⁸ The k and l denote the number of lags for the autoregressive and the moving average polynomials, respectively. The k* and l* denote the number of lags for the seasonal autoregressive and the seasonal moving average polynomials, respectively.

⁹ The certain parameter ranges of autoregressive (AR) and moving average (MA) orders for both seasonal and nonseasonal components rely on methods of orders’ selection (Schwarz’s, 1978; Akaike’s, 1974; information criteria) and correlogram diagnostics. We use the information criteria in order to set the upper bounds for the ranges of the dynamics included in the models.

¹⁰ Originally the model is denoted as SARIMA $\left(k,1,l\right)$$\left(k^{•},0,l^{•}\right)$, but for simplicity, we have removed the zero term. The proposed framework can be defined either as a SARMA specification for the dependent variable $\left(1-L\right)\left(log{y}_t\right)$ or as a SARIMA specification for the dependent variable $log{y}_t$. In the latter case, the models can be stated as SARIMA with integrated order I(1), or SARIMAX $\left(k,1,l\right)$$\left(k^{•},l^{•}\right)$.The log transformation stabilizes the variance of $y_t$, thus, it is preferred (see Lütkepohl and Xu 2012). The models’ integration order is set to 1. For higher order of integration, the forecasting accuracy deteriorates significantly.

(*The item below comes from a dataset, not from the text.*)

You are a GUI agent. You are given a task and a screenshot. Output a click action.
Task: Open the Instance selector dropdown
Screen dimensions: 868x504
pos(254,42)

¹¹ For the case the evaluation criterion $\mathrm{\Psi }$ is the RMSE, then ${\mathrm{\Psi }}_t^{\hspace{0.17em}}={\left(y_{t+1}-y_{t+1|t}\right)}^2$.

¹² Typical in forecasting studies is the comparison of candidate models with simple benchmark models, that is, with/without drift random walk model, first-order autoregressive model, etc. In our study, the forecasting ability of the naive benchmark models is statistically inferior. The results are available upon request.